Description of the task
Copy the stretch of rows from the very start through the line containing "point(78,144)" word for word, and leave the pictures out.

======

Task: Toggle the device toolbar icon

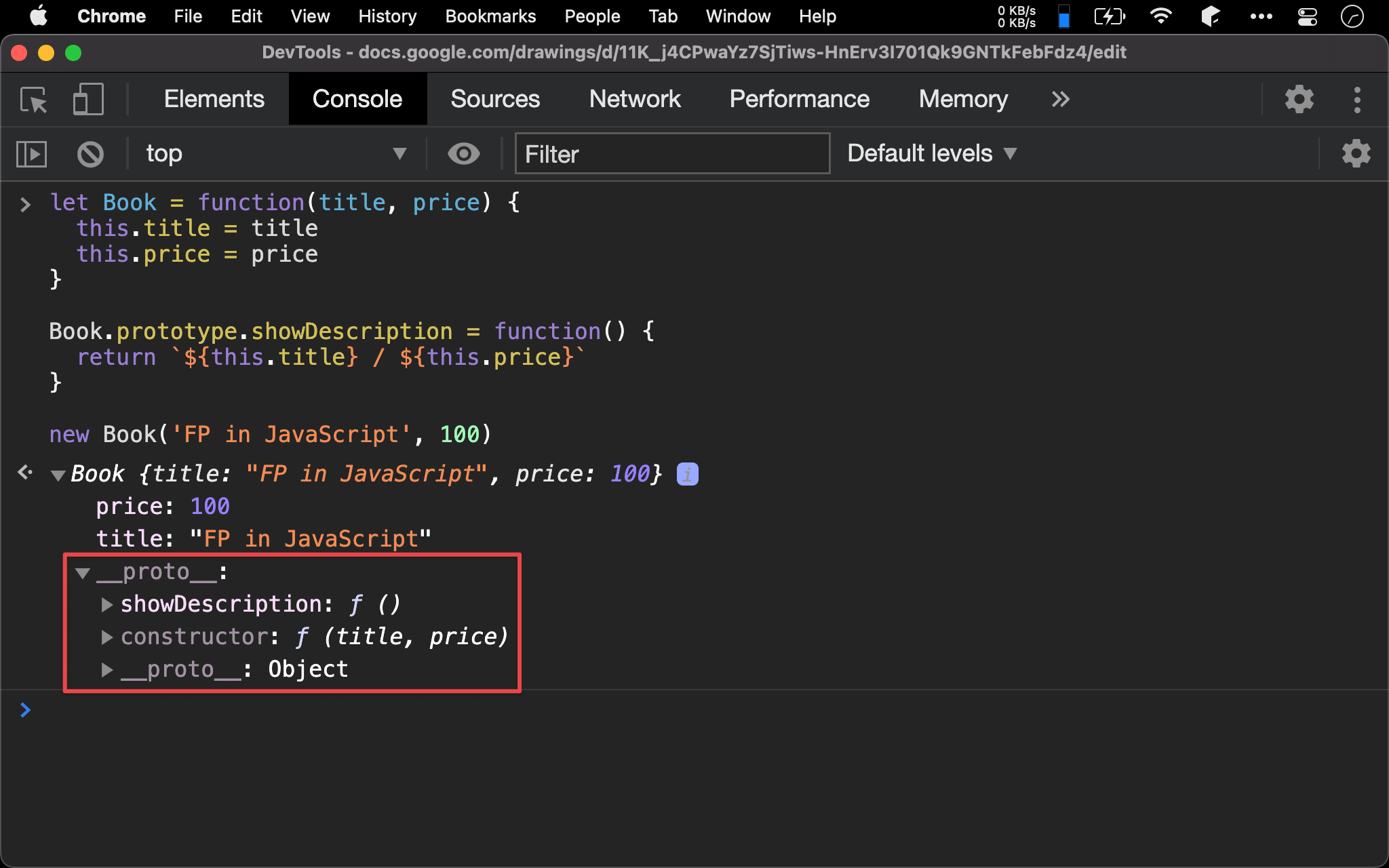Action: pos(88,100)
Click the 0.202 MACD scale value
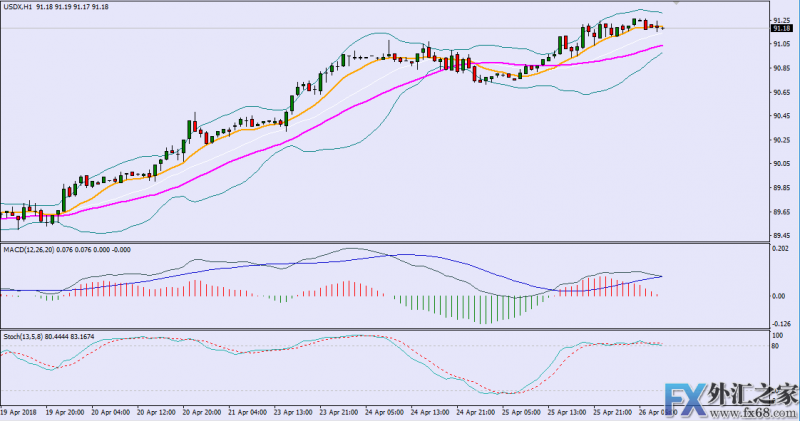Image resolution: width=800 pixels, height=421 pixels. click(x=781, y=249)
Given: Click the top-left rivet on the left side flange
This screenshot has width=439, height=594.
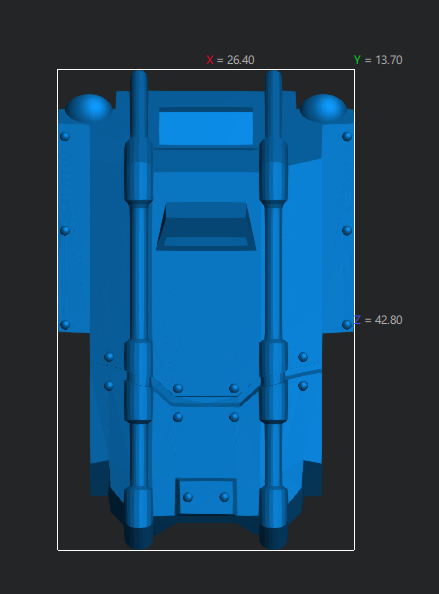Looking at the screenshot, I should click(x=65, y=136).
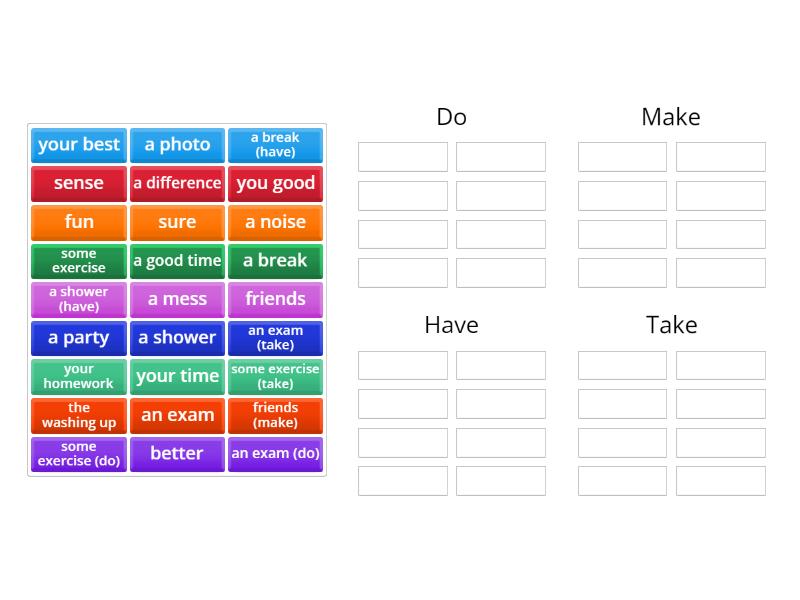Select the 'your best' tile
The image size is (800, 600).
point(78,144)
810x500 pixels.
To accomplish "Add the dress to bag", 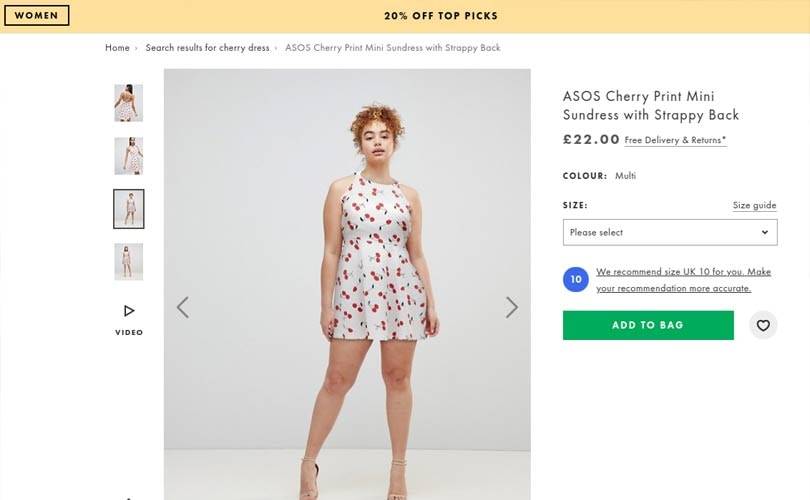I will tap(648, 325).
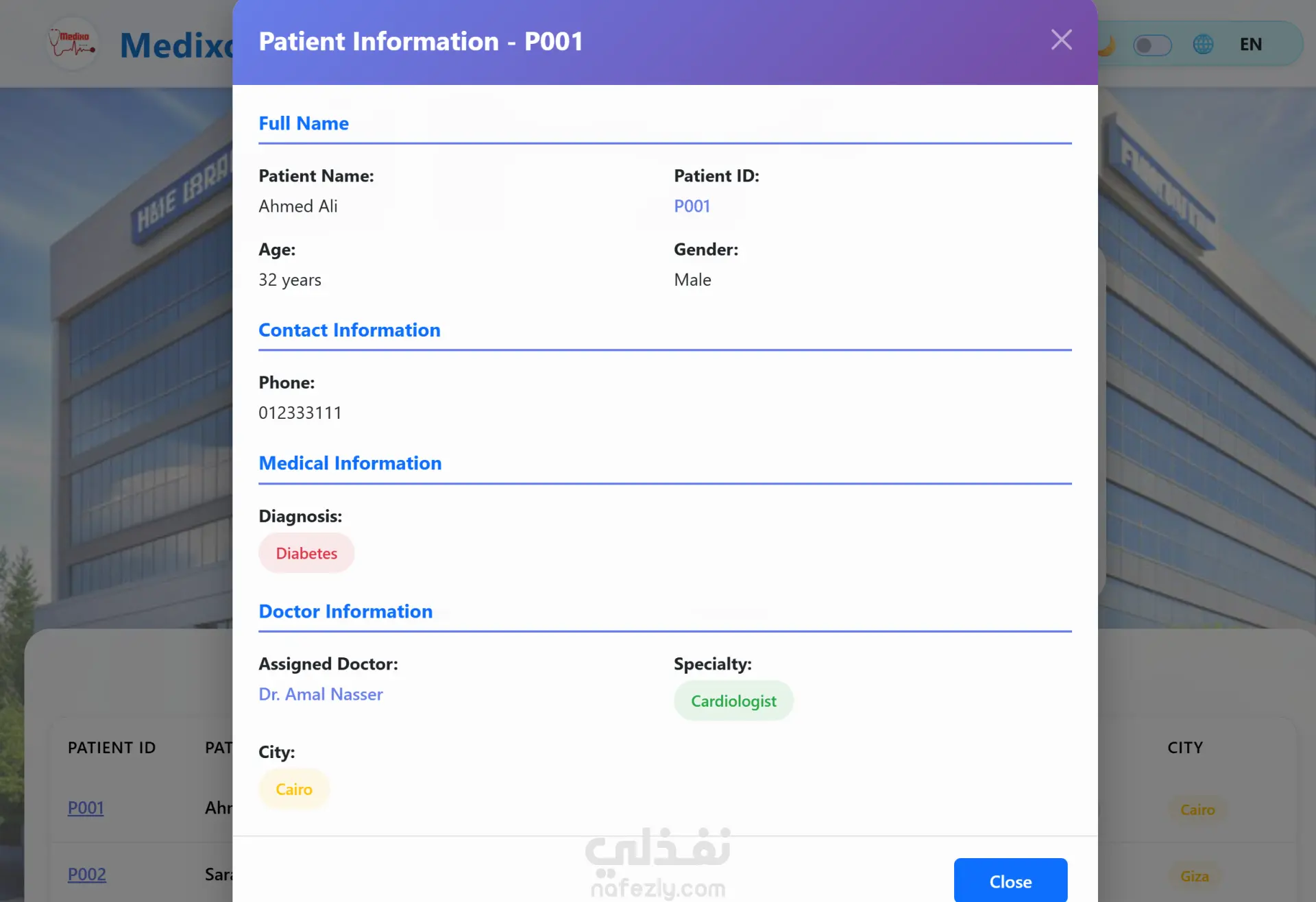Screen dimensions: 1316x902
Task: Click the phone number 012333111
Action: pos(300,413)
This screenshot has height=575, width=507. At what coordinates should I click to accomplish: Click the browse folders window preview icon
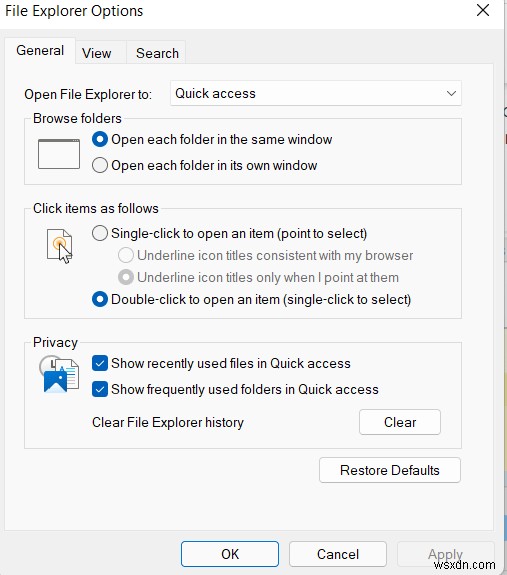pos(59,154)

======

Correct answer
Task: Toggle the device toolbar icon

Action: pos(88,100)
Click the 0.202 MACD scale value
Image resolution: width=800 pixels, height=421 pixels. click(x=781, y=249)
Given: Click the top-left rivet on the left side flange
This screenshot has width=439, height=594.
Looking at the screenshot, I should click(x=65, y=136).
Select the 'your best' tile
The image size is (800, 600).
point(78,144)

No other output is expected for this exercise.